All blue lights are turned on I'm only assuming it means the the CPU checks out fine. Correct?


----------



## Tyree (May 10, 2009)

We are at a disadvantage not know what particular Mobo, as well as any other components being used, that you are referring to.
What does the Mobo manual say about the Phase lights?
Does this thread have anything to do with this thread? 
http://www.techsupportforum.com/forums/f210/psu-shortage-faulty-702125.html


----------



## Starlord (Jul 12, 2013)

990FXA-GD65 V2 mobo

Manuel says:

2 lights= 2 phase power mode
4 lights= 4 phase power mode
6 lights= 6 phase power mode
8 lights= 8 phase power mode

These lights indicate the current CPU power phase mode.

It's at 8 lights. It's probably related to the PSU case I had yesterday causing instability. The way I read it 8 lights= it's using max power to keep the CPU running causing other parts not to get enough power.


----------



## Tyree (May 10, 2009)

Tyree said:


> Does this thread have anything to do with this thread?
> http://www.techsupportforum.com/forums/f210/psu-shortage-faulty-702125.html


----------



## Starlord (Jul 12, 2013)

Probably related yes it's more about understanding what the lights mean.

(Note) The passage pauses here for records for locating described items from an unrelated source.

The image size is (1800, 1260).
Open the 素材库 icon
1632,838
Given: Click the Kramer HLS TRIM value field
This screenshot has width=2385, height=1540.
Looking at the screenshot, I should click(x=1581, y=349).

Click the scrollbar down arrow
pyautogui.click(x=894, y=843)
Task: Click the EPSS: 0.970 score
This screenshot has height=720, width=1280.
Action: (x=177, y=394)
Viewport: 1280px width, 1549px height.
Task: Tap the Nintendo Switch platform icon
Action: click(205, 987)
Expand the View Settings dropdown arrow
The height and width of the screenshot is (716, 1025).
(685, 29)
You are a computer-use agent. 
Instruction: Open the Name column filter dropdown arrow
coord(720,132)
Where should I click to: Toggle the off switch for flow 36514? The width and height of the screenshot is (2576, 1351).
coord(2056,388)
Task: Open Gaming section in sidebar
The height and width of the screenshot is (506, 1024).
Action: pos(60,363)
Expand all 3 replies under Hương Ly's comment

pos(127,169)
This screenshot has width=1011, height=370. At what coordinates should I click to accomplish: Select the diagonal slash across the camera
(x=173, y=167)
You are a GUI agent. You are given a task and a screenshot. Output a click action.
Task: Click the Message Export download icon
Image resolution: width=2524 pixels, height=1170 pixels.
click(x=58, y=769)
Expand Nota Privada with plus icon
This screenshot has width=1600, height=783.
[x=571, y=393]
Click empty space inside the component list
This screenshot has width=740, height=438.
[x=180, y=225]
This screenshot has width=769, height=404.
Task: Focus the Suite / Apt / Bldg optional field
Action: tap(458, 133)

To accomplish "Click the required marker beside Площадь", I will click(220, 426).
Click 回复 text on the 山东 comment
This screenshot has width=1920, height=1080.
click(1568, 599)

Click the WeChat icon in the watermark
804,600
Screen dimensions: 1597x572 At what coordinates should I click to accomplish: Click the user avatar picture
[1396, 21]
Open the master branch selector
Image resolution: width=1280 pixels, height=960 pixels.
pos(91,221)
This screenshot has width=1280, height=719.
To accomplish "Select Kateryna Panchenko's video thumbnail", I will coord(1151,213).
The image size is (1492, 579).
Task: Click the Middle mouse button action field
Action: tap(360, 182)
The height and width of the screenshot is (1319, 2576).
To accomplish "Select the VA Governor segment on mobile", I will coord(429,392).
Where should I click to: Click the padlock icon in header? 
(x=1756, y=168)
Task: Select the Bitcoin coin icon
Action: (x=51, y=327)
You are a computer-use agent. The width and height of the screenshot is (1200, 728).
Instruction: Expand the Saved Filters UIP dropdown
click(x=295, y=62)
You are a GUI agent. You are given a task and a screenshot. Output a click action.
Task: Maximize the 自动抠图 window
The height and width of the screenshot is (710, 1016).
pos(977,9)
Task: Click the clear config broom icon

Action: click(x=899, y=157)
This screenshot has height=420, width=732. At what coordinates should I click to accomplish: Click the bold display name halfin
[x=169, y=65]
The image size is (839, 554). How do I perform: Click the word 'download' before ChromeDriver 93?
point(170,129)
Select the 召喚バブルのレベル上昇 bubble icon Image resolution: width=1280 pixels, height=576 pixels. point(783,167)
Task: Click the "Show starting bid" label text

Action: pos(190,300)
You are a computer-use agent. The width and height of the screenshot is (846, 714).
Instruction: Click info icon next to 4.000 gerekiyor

But if it means what I just said then yes it's related to that thread.


----------



## Tyree (May 10, 2009)

Have you followed the advice/recommendations in that thread and replaced the poor quality PSU?


----------



## Starlord (Jul 12, 2013)

Tyree said:


> Have you followed the advice/recommendations in that thread and replaced the poor quality PSU?


I'm planning to yes on Monday, but I'm more of wanting to know what the lights mean? Low amount of lights= stable. All lights= unstable? The Manuel doesn't really indicate that.


----------



## Tyree (May 10, 2009)

I would recommend waiting until the PSU is replaced with a good quality unit and see if the light issue is corrected.


----------



## Starlord (Jul 12, 2013)

Tyree said:


> I would recommend waiting until the PSU is replaced with a good quality unit and see if the light issue is corrected.


Okay, I just like learning new things.  sorry for the trouble.


----------



## Tyree (May 10, 2009)

No trouble.


----------



## T_Rex (Oct 21, 2012)

That's MSI's power phasing, i'm very familiar with it, and it can be turned off in the bios. By default when you load optimized it's 'on'. Same on my mobo. It's a voltage protection phasing measure. But if you have instability then yes could be a PSU issue.


----------